**DOEL**.
Neem de regels van de regel met "The height and width of the screenshot is (941, 1915)." tot en met de regel met "point(1228,730)" opnieuw over en vervang daarin "Coupons" door "Orders". Laat al het andere ongewijzigd.

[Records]
--------------------------------

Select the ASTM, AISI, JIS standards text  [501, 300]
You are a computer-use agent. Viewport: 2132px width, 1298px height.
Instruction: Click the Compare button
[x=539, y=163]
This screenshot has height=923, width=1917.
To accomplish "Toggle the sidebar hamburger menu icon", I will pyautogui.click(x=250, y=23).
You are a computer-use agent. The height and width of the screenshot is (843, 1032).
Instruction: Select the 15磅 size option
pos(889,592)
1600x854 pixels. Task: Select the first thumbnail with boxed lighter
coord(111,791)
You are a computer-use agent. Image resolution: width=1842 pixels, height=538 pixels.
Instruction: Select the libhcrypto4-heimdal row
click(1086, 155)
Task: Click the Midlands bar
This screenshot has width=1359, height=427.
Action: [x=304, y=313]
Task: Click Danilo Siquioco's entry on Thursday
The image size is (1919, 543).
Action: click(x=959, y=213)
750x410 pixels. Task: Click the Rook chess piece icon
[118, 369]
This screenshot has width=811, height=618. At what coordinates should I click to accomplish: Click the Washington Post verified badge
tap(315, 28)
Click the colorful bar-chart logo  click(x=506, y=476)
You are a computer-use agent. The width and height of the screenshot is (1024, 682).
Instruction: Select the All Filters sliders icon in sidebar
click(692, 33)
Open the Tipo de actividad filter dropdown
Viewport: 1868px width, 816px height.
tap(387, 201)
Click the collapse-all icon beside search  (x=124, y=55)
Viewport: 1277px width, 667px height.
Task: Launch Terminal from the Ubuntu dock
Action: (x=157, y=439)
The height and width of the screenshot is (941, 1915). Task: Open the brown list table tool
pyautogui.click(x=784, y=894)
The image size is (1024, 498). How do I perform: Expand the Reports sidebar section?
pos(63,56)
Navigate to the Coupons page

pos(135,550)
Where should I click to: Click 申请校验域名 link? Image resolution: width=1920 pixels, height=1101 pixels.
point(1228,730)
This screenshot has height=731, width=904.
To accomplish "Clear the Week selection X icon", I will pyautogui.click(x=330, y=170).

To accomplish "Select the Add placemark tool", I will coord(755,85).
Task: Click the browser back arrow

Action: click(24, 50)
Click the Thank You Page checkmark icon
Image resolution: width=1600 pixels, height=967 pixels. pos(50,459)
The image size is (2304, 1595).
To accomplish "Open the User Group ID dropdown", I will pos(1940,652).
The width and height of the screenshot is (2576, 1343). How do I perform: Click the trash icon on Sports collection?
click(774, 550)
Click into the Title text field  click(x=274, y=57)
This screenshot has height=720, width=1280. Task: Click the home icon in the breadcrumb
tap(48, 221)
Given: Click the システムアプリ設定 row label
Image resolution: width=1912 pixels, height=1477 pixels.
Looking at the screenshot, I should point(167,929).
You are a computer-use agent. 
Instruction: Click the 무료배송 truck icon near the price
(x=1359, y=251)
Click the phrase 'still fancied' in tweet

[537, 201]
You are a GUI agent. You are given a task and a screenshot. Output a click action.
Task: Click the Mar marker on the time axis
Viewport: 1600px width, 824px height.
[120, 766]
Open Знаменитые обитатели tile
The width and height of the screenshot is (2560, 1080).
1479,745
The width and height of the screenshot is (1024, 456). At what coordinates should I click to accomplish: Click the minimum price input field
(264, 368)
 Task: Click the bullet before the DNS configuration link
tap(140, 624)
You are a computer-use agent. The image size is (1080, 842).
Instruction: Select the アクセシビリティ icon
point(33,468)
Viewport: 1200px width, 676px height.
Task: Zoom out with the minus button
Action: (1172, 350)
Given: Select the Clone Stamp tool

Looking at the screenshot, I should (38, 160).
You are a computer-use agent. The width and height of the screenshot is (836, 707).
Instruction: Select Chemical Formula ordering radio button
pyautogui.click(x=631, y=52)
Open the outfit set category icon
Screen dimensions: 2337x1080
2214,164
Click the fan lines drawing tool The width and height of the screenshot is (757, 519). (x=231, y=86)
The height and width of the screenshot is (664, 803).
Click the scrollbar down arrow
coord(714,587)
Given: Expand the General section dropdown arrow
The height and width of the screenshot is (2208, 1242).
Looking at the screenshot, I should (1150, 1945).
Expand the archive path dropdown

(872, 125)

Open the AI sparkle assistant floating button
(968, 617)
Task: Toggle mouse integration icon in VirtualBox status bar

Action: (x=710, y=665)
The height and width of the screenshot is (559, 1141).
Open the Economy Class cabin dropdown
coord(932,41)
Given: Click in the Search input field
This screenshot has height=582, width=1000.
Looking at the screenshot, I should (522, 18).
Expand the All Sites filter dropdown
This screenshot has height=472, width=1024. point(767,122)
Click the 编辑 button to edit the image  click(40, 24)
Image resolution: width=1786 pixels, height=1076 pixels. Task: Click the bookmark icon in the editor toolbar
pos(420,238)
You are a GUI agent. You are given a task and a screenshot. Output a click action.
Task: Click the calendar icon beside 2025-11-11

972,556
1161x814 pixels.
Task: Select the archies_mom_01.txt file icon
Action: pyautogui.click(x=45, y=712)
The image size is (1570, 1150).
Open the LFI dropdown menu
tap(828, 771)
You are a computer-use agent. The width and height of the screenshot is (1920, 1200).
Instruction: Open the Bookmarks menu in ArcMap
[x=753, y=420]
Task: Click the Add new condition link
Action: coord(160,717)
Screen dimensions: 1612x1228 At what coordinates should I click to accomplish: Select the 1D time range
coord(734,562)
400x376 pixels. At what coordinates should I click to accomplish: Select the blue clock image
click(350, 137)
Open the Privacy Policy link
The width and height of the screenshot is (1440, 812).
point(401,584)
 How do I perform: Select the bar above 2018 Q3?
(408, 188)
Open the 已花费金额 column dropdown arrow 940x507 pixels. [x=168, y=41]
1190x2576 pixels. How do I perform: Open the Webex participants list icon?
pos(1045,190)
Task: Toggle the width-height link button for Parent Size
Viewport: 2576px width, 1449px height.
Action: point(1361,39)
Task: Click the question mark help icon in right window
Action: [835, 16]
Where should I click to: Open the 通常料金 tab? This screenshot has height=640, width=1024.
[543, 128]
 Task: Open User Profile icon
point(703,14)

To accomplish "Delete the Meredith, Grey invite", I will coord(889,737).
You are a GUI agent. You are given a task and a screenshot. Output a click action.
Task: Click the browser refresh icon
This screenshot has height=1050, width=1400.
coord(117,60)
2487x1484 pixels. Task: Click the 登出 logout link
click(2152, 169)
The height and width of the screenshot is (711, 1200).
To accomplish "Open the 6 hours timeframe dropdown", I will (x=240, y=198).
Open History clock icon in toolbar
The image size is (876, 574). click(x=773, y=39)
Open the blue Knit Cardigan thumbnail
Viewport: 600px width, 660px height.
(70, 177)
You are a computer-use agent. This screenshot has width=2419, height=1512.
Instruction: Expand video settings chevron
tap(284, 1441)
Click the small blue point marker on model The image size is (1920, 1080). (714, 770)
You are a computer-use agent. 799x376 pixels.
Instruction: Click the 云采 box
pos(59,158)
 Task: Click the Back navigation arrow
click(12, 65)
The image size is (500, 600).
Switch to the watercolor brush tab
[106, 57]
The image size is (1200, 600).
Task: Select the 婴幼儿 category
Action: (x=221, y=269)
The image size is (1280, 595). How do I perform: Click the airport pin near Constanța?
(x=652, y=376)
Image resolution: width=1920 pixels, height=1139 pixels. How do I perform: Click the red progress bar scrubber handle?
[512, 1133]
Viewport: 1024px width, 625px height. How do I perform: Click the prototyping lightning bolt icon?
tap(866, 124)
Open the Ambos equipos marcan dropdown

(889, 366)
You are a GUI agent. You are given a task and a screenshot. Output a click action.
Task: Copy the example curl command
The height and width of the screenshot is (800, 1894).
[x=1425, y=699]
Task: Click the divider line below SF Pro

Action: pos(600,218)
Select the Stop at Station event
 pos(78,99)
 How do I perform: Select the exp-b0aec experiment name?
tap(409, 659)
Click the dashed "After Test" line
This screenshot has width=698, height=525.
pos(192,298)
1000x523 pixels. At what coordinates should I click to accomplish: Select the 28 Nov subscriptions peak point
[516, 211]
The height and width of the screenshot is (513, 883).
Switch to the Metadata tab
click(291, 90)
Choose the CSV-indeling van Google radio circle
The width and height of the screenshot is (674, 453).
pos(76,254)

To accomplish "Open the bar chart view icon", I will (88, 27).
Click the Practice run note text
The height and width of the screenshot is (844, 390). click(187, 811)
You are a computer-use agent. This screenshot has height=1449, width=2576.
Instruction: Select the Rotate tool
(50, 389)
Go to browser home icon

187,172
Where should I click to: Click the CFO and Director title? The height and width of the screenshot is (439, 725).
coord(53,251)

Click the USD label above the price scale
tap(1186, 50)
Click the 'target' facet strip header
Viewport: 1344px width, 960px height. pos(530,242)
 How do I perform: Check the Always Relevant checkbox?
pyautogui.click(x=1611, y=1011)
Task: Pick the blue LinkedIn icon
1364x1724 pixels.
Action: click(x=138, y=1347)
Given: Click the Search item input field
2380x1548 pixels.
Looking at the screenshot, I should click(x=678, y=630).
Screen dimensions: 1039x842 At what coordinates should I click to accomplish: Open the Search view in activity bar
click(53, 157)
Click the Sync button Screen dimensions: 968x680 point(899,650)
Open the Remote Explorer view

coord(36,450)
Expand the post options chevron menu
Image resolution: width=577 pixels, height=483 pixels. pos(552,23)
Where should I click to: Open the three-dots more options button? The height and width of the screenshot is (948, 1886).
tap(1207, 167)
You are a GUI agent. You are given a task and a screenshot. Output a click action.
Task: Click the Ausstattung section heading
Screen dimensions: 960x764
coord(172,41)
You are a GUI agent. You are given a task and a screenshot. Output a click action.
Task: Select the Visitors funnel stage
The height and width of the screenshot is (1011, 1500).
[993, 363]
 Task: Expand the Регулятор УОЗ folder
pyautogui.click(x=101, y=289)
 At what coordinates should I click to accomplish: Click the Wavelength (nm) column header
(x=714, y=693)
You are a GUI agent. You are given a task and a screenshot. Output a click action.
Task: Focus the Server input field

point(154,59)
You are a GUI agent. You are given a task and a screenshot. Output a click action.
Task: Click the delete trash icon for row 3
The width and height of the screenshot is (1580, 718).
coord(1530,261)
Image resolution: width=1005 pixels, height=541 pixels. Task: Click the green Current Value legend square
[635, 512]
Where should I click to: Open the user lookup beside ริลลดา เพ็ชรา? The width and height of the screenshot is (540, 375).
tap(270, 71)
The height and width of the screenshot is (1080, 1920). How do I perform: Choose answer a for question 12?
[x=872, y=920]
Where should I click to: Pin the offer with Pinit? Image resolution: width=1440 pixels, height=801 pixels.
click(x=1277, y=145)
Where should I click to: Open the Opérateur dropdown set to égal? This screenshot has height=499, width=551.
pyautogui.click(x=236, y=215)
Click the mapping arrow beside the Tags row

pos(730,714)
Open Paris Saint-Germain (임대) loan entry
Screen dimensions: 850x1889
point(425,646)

--------------------------------

**SCHRIFTELIJK ANTWOORD**.
The height and width of the screenshot is (941, 1915). Task: Open the brown list table tool
pyautogui.click(x=784, y=894)
The image size is (1024, 498). How do I perform: Expand the Reports sidebar section?
pos(63,56)
Navigate to the Orders page

pos(135,550)
Where should I click to: Click 申请校验域名 link? Image resolution: width=1920 pixels, height=1101 pixels.
point(1228,730)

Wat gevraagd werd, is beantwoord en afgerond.